C’est un reportage à la télévision qui m’a servi de titre – „Donne des leSSons particulières de bulgare”, explique Théodora Dimova. Cela m’a fait un choc et m’a semblé une excellente métaphore, dépeignant les Bulgares d’aujourd’hui, parce que c’est cette ignorance agressive, caractéristique de l’amour propre infondé et de l’autosuffisance est étrangère aux personnes d’esprit sain et d‘intelligence normale, qui se retrouvent acculées au mur. Et s’il y a une leçon à apprendre ce serait de ne pas céder à cette vacuité d’esprit agressive, à ces illettrés qui se coulent dans chaque interstice du tissu social et qui l’accaparent telle une tumeur maligne. Nous devons riposter par notre comportement, par les rapports qui nous lient. Mais nous devons aussi nous incliner devant ceux et celles qui le méritent, parce que, et là je signale un autre point faible de nous Bulgares, qui sommes incapables d’exprimer l’admiration et le respect que nous leur devons.
L’écrivaine affirme qu’elle puise son optimisme auprès des jeunes gens bien éduqués, intègres qui aiment vraiment leur patrie et qui ont fait leur choix de vivre et travailler ici.
Pourtant la question qu’elle a posée : „Sommes nous un peuple renaissant ou humilié?”, est hélas toujours d’actualité.
Nous sommes humiliés, parce que la pauvreté est déprimante et nous cerne de toute part, surtout en province. Nous sommes témoins d’abus, d’impunité, d’effondrement de la justice, de la santé publique et tout cela nous humilie parce que c’est signe de non respect de la loi. Nous devons sauvegarder envers et contre tout notre foi et notre espérance, nous dire que ceci n’est un mauvais moment à passer et que tôt ou tard les criminels paieront pour leurs exactions, dit Théodora Dimova.

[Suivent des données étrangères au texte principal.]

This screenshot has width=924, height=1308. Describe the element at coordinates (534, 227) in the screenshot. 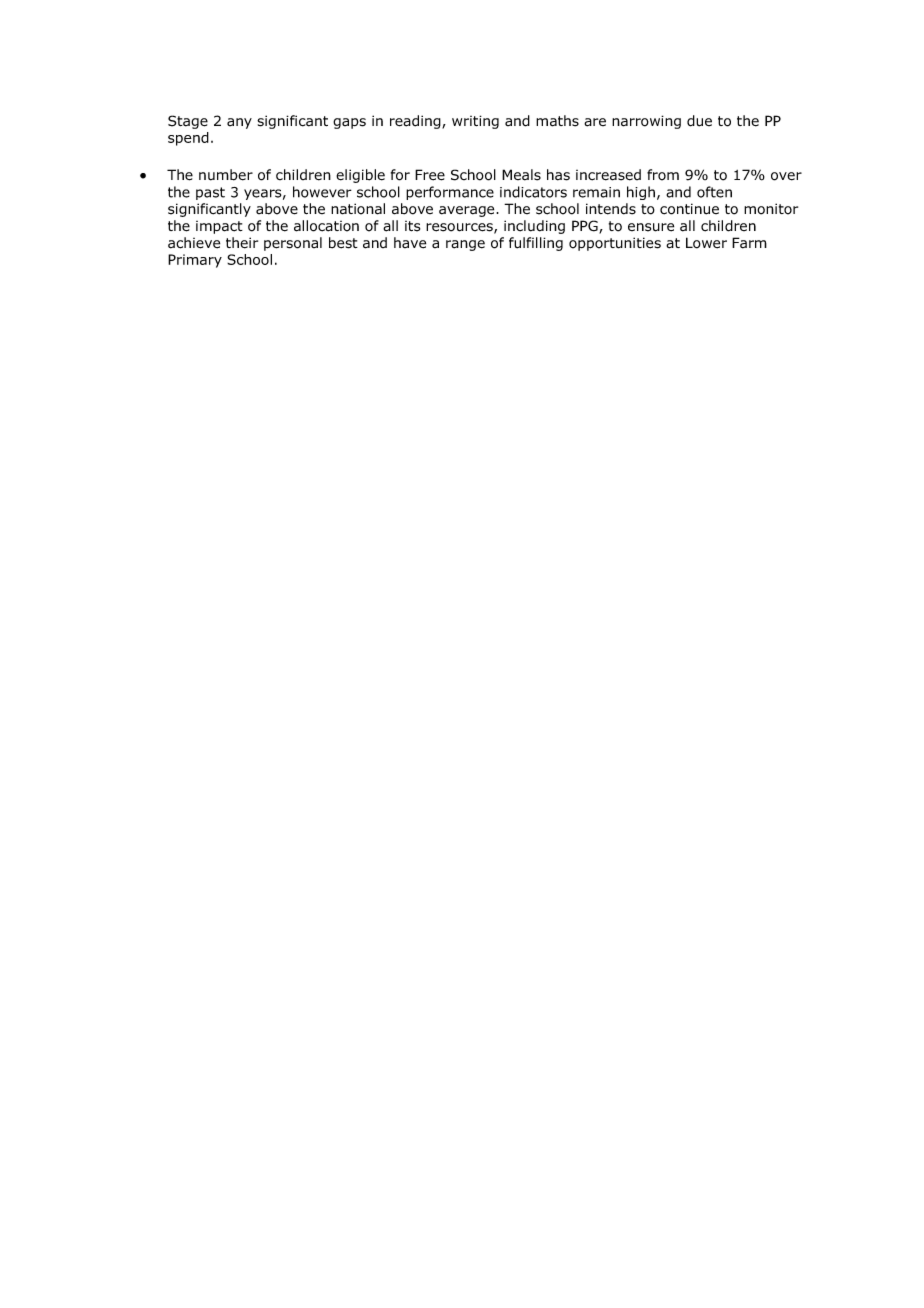

I see `including` at that location.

Misère, abrutissement, mais aussi déferlante de propagande sans fin – c’est ce qui engendre un langage de la haine.
L’agression verbale est symptomatique et elle fait très mal, mais lorsqu’on lui oppose une attitude ironique et lorsqu’on l’ignore, elle n’a rien à quoi s’accrocher et elle se désagrège, estime Théodora Dimova. La propagande est partout, il est difficile d’en dégager le discours sensé, de faire la part des choses et il s’agit là de critères aussi bien de la société que de chacun de nous. Il me semble que l’homme intelligent et perspicace est doté d’un sens qui l’aide à démasquer la propagande et à la fuir.

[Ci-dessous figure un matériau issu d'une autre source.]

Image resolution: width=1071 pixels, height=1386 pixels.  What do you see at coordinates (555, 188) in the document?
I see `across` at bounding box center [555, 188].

Etre vigilants, nous tenir informés, y compris grâce aux mots couchés sur la page blanche est la seule façon de cultiver ce sens salvateur. Théodora Dimova qui est bien la fille de son père, le grand écrivain bulgare Dimitar Dimov, est à l’écoute de la vie avec ses essais hebdomadaires et elle travaille actuellement sur la première année de la vie de Jésus. Et comme le 24 mai est la fête des Saints Apôtres Cyrille et Méthode il n’est de meilleure occasion de s’adresser à eux avec la prière de Théodora Dimova.
Qu’ils continuent à protéger la Bulgarie, qu’ils continuent à nous insuffler force et assurance, persévérance et pureté!